US Russia Alliance Why Russia Can’t Be America’s Ally: What Putin Doesn’t Want You to Know About Moscow’s Persecution of Christians and Covert Support for Radical Islamists

Why Russia Can’t Be America’s Ally: What Putin Doesn’t Want You to Know About Moscow’s Persecution of Christians and Covert Support for Radical Islamists

Recently within the American conservative and Christian zeitgeists I have noticed a growing positive view of Vladimir Putin and desire for a U.S.-Russia Christian military alliance against Islamic terrorism. As both a conservative Christian American and a policy specialist on Russia and Eastern Europe, this is a perilous line of thinking. The growing trend among conservatives to support Putin’s Russia is problematic because Russian President Vladimir Putin and the Russian Orthodox Church (ROC) engage in activities that run directly contrary to U.S. national security objectives, values of Western civilization writ large, and teaching of Christian scripture.

Perceptions that Russia is a defender of Christendom in an increasingly secular world are not based in reality. Any discussion concerning the relationship between Christianity and Russia cannot fail to take into consideration the Russian Orthodox Church, which dominates practically all aspects of Christianity in Russia. It is well known among Sovietologists that the ROC historically has been used by the Kremlin and serves as an extension of the Russian state and its intelligence services—it is no coincidence that the head of the Russian Orthodox Church is a decorated KGB agent. (This issue warrants a paper on its own, and I will write more on this topic later.) Because of this, Christians in Russia who refuse to be de facto subjugated to the Kremlin vis-à-vis communion with the ROC suffer government persecution.

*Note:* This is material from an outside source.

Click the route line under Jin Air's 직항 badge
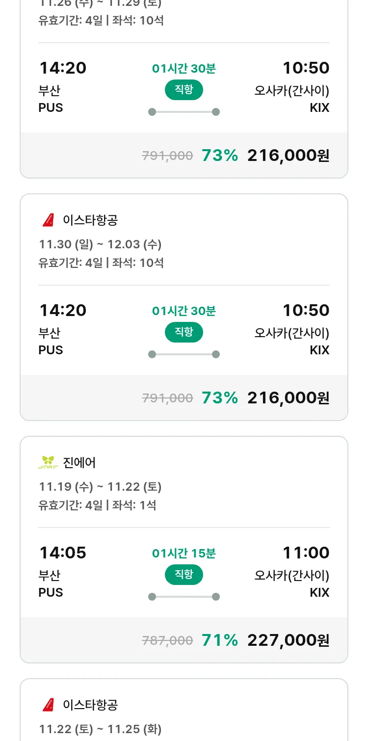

There is little to no religious liberty in Putin’s Russia, and I’m not referring to interfaith pluralism; Russia is rife with examples of non-Christian religious groups suffering from state persecution. Even within Christendom in Russia, Christians who do not completely recognize the authority of the Kremlin’s Moscow Patriciate are persecuted. There are several public examples of how the Russian State uses its power to defend the Russian Orthodox Church’s (and the Kremlin’s) monopoly on faith.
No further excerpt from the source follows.